# Passage

----

Pop the core plugs and clean out the mud and crud from the block. It's heavier than coolant and laying at the bottom of the water jackets.
 
Pop the core plugs and clean out the mud and crud from the block. It's heavier than coolant and laying at the bottom of the water jackets.
Although it's true that it is heavier and settles at the bottom, that's also where there is less heat. Lots of people run with the bottom of their blocks filled with Rokblock on the street without heating issues.

Moparsquid, do you have an outside transmission cooler as well, and with vacuum advance in the distributor?
 
"mud" is rust, so flush with an acid based coolant flush....flush, rinse, repeat. I also don't think a 4-blade electric fan is enough, or at least it wasn't enough for me.
 
Although it's true that it is heavier and settles at the bottom, that's also where there is less heat. Lots of people run with the bottom of their blocks filled with Rokblock on the street without heating issues.

Moparsquid, do you have an outside transmission cooler as well, and with vacuum advance in the distributor?
yes i do
 
"mud" is rust, so flush with an acid based coolant flush....flush, rinse, repeat. I also don't think a 4-blade electric fan is enough, or at least it wasn't enough for me.
its not an electric fan its the stock 4 blade im planning on getting rid of the heavy brass rad and getting a aluminium with 2 electric fans and shroud
 
You will NEVER get all the mud out of a block. The best fix: put a filter in the top rad hose. Periodically clean it out; this will stop the rad from getting blocked.

----

# Given data
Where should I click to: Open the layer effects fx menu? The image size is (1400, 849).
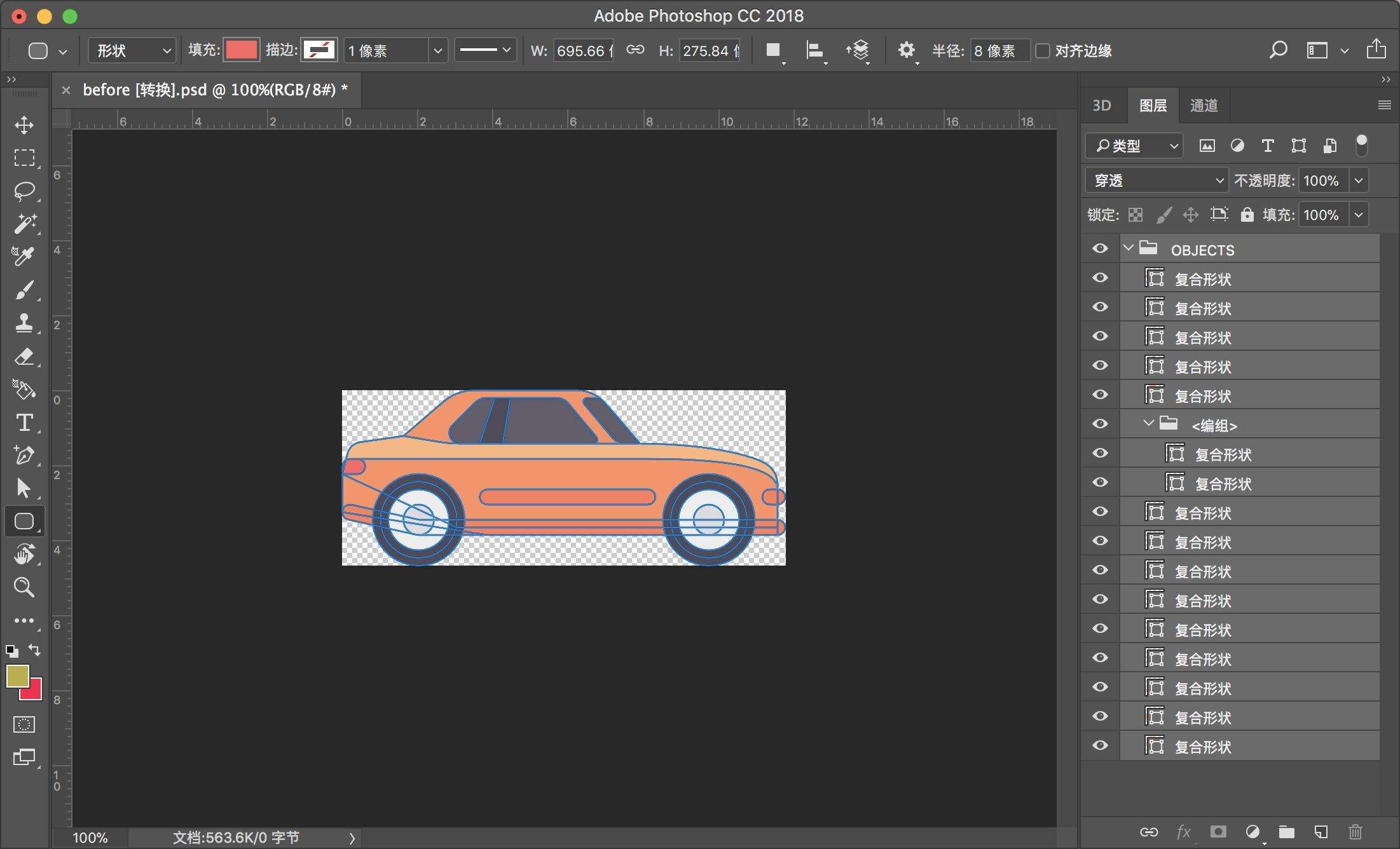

----

# What to work on
Could you duplicate, word for word, the part of the engine cooling discussion above that lies between "its not an electric" and "from getting blocked.", inclusive?

# Right answer
its not an electric fan its the stock 4 blade im planning on getting rid of the heavy brass rad and getting a aluminium with 2 electric fans and shroud
 
You will NEVER get all the mud out of a block. The best fix: put a filter in the top rad hose. Periodically clean it out; this will stop the rad from getting blocked.